▶ _WHAT TO PRODUCE_
All lines holding the string "Pomeranian" should be copied from the data below.

== RECORDS TO USE

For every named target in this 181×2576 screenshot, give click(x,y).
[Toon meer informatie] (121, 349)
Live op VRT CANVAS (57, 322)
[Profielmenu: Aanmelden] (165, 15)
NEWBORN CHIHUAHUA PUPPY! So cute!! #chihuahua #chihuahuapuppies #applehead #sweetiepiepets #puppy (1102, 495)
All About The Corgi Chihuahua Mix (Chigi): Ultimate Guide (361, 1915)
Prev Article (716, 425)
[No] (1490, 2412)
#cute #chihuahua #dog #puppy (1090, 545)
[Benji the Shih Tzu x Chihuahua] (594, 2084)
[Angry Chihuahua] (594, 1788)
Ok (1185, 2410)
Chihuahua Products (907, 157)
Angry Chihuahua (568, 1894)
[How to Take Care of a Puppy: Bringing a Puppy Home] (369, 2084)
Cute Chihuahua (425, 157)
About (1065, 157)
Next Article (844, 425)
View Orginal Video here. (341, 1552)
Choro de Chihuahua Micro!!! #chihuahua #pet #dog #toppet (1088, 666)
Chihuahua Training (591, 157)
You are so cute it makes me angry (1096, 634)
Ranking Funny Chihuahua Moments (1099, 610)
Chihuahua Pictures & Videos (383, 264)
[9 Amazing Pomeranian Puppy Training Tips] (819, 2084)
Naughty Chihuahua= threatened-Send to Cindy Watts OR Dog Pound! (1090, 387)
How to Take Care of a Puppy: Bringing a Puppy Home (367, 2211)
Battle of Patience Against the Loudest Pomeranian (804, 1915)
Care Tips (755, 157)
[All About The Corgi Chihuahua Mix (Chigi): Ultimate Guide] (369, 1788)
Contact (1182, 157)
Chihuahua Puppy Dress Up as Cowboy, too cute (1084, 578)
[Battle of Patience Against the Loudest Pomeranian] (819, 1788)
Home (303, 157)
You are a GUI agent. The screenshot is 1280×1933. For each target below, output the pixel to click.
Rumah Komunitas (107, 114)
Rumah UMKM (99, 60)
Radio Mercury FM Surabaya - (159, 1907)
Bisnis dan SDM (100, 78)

====

▶ _RESULT OF THIS TASK_
[9 Amazing Pomeranian Puppy Training Tips] (819, 2084)
Battle of Patience Against the Loudest Pomeranian (804, 1915)
[Battle of Patience Against the Loudest Pomeranian] (819, 1788)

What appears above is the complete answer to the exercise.